When you reach the line that contains "The height and" in the data below, start reproducing lines exactly, and stop after the line that contains "Open the Kontext".

═════ Entries provided ═════

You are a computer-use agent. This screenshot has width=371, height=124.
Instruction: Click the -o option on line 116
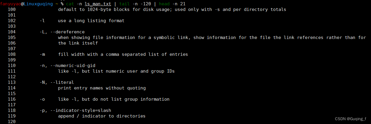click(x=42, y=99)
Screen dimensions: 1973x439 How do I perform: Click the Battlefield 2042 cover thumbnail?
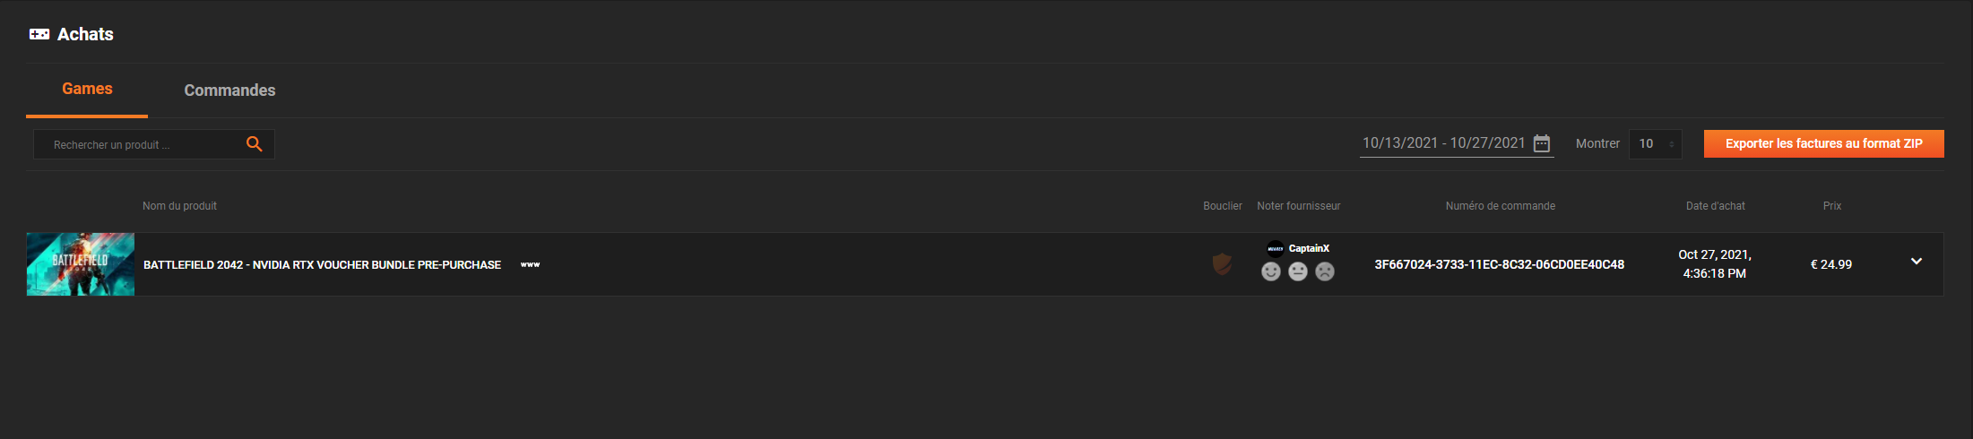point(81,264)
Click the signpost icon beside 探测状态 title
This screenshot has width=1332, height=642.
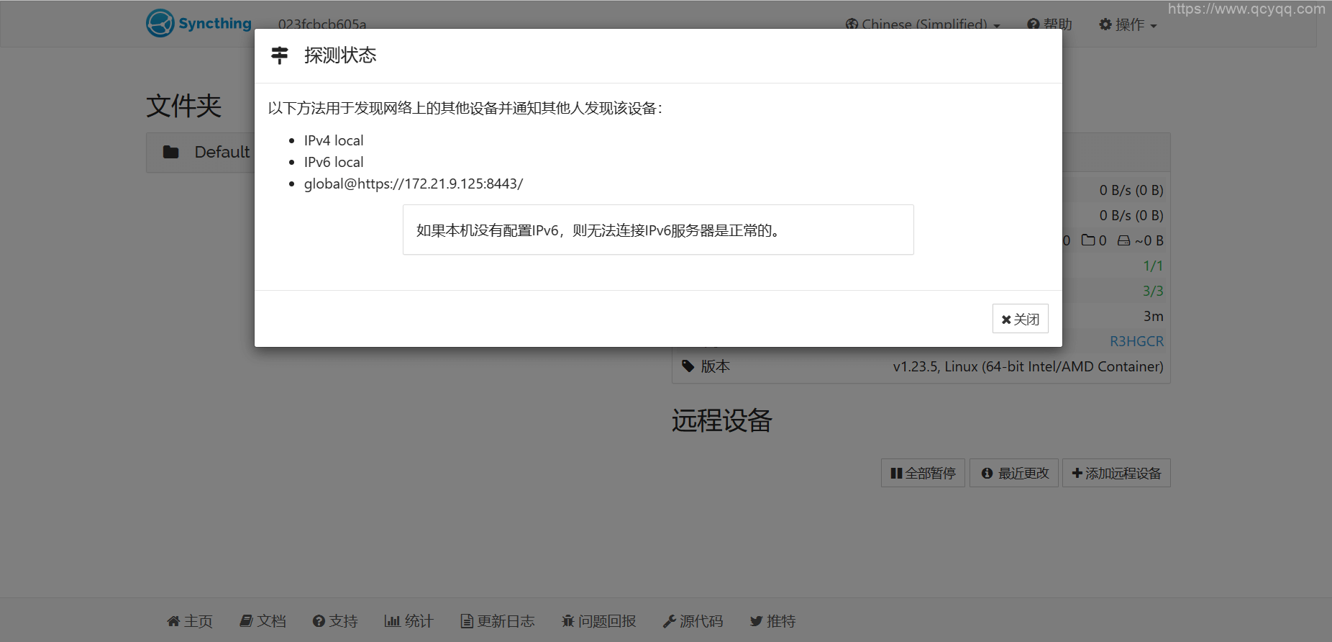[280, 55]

═════
═════ Entries provided ═════

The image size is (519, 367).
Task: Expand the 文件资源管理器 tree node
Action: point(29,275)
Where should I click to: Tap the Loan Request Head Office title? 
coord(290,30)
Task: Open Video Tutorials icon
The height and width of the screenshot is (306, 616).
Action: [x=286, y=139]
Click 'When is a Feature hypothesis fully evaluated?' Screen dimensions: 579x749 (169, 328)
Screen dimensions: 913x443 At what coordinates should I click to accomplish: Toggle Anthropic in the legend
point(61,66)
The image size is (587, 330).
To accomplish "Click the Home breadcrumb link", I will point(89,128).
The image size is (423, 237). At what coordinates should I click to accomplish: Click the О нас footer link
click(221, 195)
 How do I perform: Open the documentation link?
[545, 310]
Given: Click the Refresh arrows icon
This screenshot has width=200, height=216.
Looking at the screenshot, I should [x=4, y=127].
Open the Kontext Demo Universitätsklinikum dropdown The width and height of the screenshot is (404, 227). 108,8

═════

▶ [Response box]
The height and width of the screenshot is (306, 616).
Action: [x=286, y=139]
Click 'When is a Feature hypothesis fully evaluated?' Screen dimensions: 579x749 (169, 328)
Screen dimensions: 913x443 At what coordinates should I click to accomplish: Toggle Anthropic in the legend
point(61,66)
The image size is (587, 330).
To accomplish "Click the Home breadcrumb link", I will point(89,128).
The image size is (423, 237). At what coordinates should I click to accomplish: Click the О нас footer link
click(221, 195)
 How do I perform: Open the documentation link?
[545, 310]
Given: Click the Refresh arrows icon
This screenshot has width=200, height=216.
Looking at the screenshot, I should [x=4, y=127].
Open the Kontext Demo Universitätsklinikum dropdown The width and height of the screenshot is (404, 227). 108,8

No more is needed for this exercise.